What you are asked to do: Reproduce the records that follow exactly as they are written.

***** Provided data

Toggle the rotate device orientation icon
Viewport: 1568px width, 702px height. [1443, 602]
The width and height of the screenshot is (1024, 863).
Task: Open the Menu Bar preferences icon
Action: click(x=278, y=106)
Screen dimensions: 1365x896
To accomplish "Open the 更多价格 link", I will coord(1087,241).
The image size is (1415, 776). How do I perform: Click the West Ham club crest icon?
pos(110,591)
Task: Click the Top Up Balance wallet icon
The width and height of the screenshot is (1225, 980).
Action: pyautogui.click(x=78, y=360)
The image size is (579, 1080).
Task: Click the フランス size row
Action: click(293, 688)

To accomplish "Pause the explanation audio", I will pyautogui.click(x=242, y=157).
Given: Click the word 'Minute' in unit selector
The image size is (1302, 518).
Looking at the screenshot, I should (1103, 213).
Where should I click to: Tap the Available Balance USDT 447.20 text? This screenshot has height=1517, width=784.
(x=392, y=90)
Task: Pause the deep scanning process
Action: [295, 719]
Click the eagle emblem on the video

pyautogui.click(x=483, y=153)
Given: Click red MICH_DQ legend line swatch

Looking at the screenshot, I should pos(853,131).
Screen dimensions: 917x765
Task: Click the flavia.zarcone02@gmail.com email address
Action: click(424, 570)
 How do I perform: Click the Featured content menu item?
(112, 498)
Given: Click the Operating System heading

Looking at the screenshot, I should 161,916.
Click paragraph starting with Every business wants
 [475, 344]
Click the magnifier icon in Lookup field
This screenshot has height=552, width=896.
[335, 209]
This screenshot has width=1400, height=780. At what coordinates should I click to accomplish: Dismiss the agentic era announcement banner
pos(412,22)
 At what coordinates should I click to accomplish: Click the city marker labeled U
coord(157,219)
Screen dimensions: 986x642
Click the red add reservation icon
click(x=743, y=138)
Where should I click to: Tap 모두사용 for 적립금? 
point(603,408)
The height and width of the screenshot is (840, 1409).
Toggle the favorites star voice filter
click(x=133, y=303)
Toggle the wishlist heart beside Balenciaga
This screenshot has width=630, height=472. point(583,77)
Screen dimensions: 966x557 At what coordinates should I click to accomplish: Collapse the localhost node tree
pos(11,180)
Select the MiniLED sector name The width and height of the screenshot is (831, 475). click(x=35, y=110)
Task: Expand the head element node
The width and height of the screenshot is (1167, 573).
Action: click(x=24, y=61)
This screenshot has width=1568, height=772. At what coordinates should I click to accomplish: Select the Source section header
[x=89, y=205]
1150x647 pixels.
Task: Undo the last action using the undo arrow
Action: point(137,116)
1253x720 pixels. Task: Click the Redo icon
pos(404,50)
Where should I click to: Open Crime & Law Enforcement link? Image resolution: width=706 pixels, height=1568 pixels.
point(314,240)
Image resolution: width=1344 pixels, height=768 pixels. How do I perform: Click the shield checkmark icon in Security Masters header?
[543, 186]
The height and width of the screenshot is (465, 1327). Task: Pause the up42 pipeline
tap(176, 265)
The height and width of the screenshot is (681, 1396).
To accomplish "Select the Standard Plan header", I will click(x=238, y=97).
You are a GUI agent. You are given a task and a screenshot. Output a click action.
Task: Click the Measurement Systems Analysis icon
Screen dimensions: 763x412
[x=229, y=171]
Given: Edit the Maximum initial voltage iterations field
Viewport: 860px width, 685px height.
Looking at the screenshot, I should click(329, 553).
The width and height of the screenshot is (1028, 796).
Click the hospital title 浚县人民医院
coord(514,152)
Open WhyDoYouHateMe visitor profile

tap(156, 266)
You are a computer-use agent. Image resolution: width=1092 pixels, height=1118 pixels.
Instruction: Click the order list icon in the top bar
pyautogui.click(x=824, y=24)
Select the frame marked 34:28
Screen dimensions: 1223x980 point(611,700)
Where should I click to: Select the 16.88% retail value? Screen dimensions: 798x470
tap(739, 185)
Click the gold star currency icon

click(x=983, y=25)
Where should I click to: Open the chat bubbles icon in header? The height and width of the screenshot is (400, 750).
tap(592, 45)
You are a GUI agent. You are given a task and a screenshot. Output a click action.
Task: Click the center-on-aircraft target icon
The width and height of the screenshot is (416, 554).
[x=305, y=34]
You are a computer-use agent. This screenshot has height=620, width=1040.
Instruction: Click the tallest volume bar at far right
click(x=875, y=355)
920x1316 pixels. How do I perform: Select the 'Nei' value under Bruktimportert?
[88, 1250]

**********

Result:
Toggle the rotate device orientation icon
Viewport: 1568px width, 702px height. [1443, 602]
The width and height of the screenshot is (1024, 863).
Task: Open the Menu Bar preferences icon
Action: click(x=278, y=106)
Screen dimensions: 1365x896
To accomplish "Open the 更多价格 link", I will coord(1087,241).
The image size is (1415, 776). How do I perform: Click the West Ham club crest icon?
pos(110,591)
Task: Click the Top Up Balance wallet icon
The width and height of the screenshot is (1225, 980).
Action: pyautogui.click(x=78, y=360)
The image size is (579, 1080).
Task: Click the フランス size row
Action: click(293, 688)

To accomplish "Pause the explanation audio", I will pyautogui.click(x=242, y=157).
Given: Click the word 'Minute' in unit selector
The image size is (1302, 518).
Looking at the screenshot, I should (1103, 213).
Where should I click to: Tap the Available Balance USDT 447.20 text? This screenshot has height=1517, width=784.
(x=392, y=90)
Task: Pause the deep scanning process
Action: [295, 719]
Click the eagle emblem on the video

pyautogui.click(x=483, y=153)
Given: Click red MICH_DQ legend line swatch

Looking at the screenshot, I should pos(853,131).
Screen dimensions: 917x765
Task: Click the flavia.zarcone02@gmail.com email address
Action: click(424, 570)
 How do I perform: Click the Featured content menu item?
(112, 498)
Given: Click the Operating System heading

Looking at the screenshot, I should 161,916.
Click paragraph starting with Every business wants
 [475, 344]
Click the magnifier icon in Lookup field
This screenshot has height=552, width=896.
[335, 209]
This screenshot has width=1400, height=780. At what coordinates should I click to accomplish: Dismiss the agentic era announcement banner
pos(412,22)
 At what coordinates should I click to accomplish: Click the city marker labeled U
coord(157,219)
Screen dimensions: 986x642
Click the red add reservation icon
click(x=743, y=138)
Where should I click to: Tap 모두사용 for 적립금? 
point(603,408)
The height and width of the screenshot is (840, 1409).
Toggle the favorites star voice filter
click(x=133, y=303)
Toggle the wishlist heart beside Balenciaga
This screenshot has width=630, height=472. point(583,77)
Screen dimensions: 966x557 At what coordinates should I click to accomplish: Collapse the localhost node tree
pos(11,180)
Select the MiniLED sector name The width and height of the screenshot is (831, 475). click(x=35, y=110)
Task: Expand the head element node
The width and height of the screenshot is (1167, 573).
Action: click(x=24, y=61)
This screenshot has width=1568, height=772. At what coordinates should I click to accomplish: Select the Source section header
[x=89, y=205]
1150x647 pixels.
Task: Undo the last action using the undo arrow
Action: point(137,116)
1253x720 pixels. Task: Click the Redo icon
pos(404,50)
Where should I click to: Open Crime & Law Enforcement link? Image resolution: width=706 pixels, height=1568 pixels.
point(314,240)
Image resolution: width=1344 pixels, height=768 pixels. How do I perform: Click the shield checkmark icon in Security Masters header?
[543, 186]
The height and width of the screenshot is (465, 1327). Task: Pause the up42 pipeline
tap(176, 265)
The height and width of the screenshot is (681, 1396).
To accomplish "Select the Standard Plan header", I will click(x=238, y=97).
You are a GUI agent. You are given a task and a screenshot. Output a click action.
Task: Click the Measurement Systems Analysis icon
Screen dimensions: 763x412
[x=229, y=171]
Given: Edit the Maximum initial voltage iterations field
Viewport: 860px width, 685px height.
Looking at the screenshot, I should click(329, 553).
The width and height of the screenshot is (1028, 796).
Click the hospital title 浚县人民医院
coord(514,152)
Open WhyDoYouHateMe visitor profile

tap(156, 266)
You are a computer-use agent. Image resolution: width=1092 pixels, height=1118 pixels.
Instruction: Click the order list icon in the top bar
pyautogui.click(x=824, y=24)
Select the frame marked 34:28
Screen dimensions: 1223x980 point(611,700)
Where should I click to: Select the 16.88% retail value? Screen dimensions: 798x470
tap(739, 185)
Click the gold star currency icon

click(x=983, y=25)
Where should I click to: Open the chat bubbles icon in header? The height and width of the screenshot is (400, 750).
tap(592, 45)
You are a GUI agent. You are given a task and a screenshot. Output a click action.
Task: Click the center-on-aircraft target icon
The width and height of the screenshot is (416, 554).
[x=305, y=34]
You are a computer-use agent. This screenshot has height=620, width=1040.
Instruction: Click the tallest volume bar at far right
click(x=875, y=355)
920x1316 pixels. How do I perform: Select the 'Nei' value under Bruktimportert?
[88, 1250]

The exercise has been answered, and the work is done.